セダはすぐさまルスランに使いを遣り、城を隈なく捜し回ったが、その日の夕方になっても皇女を見つけることは叶わなかった。
『陛下、申し訳ございません……!』
『セダ、落ち着け。少し休んだ方がいい。ここからは私が捜そう』
一日中アイシェを捜していた乳母に労いの言葉を掛け、ルスランはトク家の騎士たちと共にヨンジャの丘全域を捜索することにした。
しかし、日が完全に落ちた後、行方不明だったアイシェは思わぬ形で発見される。
『ふぁ』
『! アイシェ!?』
心配でどうにかなりそうだったルスランが、城の中庭にあるベンチに腰掛けたときだった。
突然アイシェの声が聞こえて立ち上がってみれば、足元から転がり出てきたのはピンク色の──毛玉。
『ふわぁ』
小さなあくびをして、もう一度、今度は大きなあくび。それがアイシェの最近の癖だと気付いたルスランは、努めて優しく毛玉を拾い上げた。
『……アイシェ?』
『ん……』
『私のことが分かるかい? 自分の名前は?』
寝ぼけたまま言葉にならない音を出す毛玉。不思議なことに、ルスランはこれがアイシェであると確信していた。
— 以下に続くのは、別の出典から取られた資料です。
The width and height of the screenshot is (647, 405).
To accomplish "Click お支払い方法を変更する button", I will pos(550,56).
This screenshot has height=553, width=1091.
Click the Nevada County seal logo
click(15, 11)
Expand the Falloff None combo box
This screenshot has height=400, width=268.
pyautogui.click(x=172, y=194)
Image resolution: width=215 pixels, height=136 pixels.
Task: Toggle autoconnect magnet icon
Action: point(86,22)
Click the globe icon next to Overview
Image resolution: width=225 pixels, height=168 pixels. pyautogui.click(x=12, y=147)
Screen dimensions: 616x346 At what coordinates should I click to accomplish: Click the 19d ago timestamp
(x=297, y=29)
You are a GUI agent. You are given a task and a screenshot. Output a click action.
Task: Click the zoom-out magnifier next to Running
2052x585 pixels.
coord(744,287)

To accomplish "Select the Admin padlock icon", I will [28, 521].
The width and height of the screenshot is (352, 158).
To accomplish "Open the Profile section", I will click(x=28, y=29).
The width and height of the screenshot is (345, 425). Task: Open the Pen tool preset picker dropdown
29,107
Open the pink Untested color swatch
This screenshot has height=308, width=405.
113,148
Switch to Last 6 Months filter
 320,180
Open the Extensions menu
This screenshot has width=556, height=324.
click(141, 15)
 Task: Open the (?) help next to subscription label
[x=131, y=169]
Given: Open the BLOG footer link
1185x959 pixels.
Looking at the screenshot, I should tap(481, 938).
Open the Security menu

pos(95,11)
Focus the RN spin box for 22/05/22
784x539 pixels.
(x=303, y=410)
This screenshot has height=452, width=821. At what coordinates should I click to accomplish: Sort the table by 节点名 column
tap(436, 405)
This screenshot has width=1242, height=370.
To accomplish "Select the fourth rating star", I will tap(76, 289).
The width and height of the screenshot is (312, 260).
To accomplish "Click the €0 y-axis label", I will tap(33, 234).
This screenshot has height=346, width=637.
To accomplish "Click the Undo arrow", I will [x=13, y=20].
根気強く名前を尋ねる傍ら、ベンチの下で娘と一緒に眠っていたであろう野ウサギが外へ這い出す。彼らが庭園を囲む鉄柵をひょいひょいと通り抜け、全員が姿を消す頃になって、ようやく毛玉が言葉を発した。
『おとうさまだ』
『……ああ、そうだよ。アイシェ、こんなところでお昼寝を?』
『ううん。おかあさまにね、会いたくて……』
『……』
『でもね、どこにもいないから、ここで待ってたの。みんなといっしょに』
みんな──それが、セダや使用人達のことではないのは明白だった。
ルスランが閉口すると、手のひらで毛玉がもぞもぞと左右に揺れる。何らかの兆しを感じ取り、曲げた膝の上に毛玉を乗せてやれば、まばたきの間に幼い少女がそこに現れ、小さな重みが腿に乗った。
『アイシェ』
『わあ、おなかすいた……』
驚いたような声で呟き、アイシェは父の肩にしがみつく。少し熱っぽい体を抱き上げ、ルスランは足早に庭園を後にした。
『皇女殿下……!』
城の中に戻れば、憔悴しきったセダが飛んでくる。乳母の苦労など全く知らない様子で眠りこけるアイシェに、しかしセダは多大なる安堵を滲ませて顔を覆った。
『ご無事でようございました。陛下、皇女殿下のお着替えを……』
『セダ』
『はい?』
アイシェをそっと引き渡しながら、ルスランは浮かない顔で告げたのだった。
『……私は、エジェだけでなく……この子も手放さなければ、ならないのだろうか』
◇
「皇女殿下は三歳を迎えた辺りから、エジェ様の行方を尋ねられるようになりました。そうして段々と、お母君に会えないことを理解するようになった頃……突然、あのお姿に変貌なさったのです」
あの姿には、未知の奇跡である霊術が少なからず関わっているものと思っていたフィルゼは、それが皇女自身に起因するものと知って驚いた。
況してや──獣神の力など。
「陛下は私に仰いました。『もしも私がいない間、再び娘が獣たちと姿を消してしまったら、何度も名前を呼んでやってほしい』と」
「……名前?」
「はい。皇女殿下はあのお姿になると、どうしても自我が希薄になられます。全ての感覚や意識が、周りの動物たちに注がれてしまうようで……何日も人間の姿に戻れないこともございました」
いつもなら元気な返事をするところを、毛玉状態になると途端に反応が消え失せ、どこからか呼び寄せた小さな動物と静かに戯れる。セダ曰く、そんなことが頻繁にあったそうだ。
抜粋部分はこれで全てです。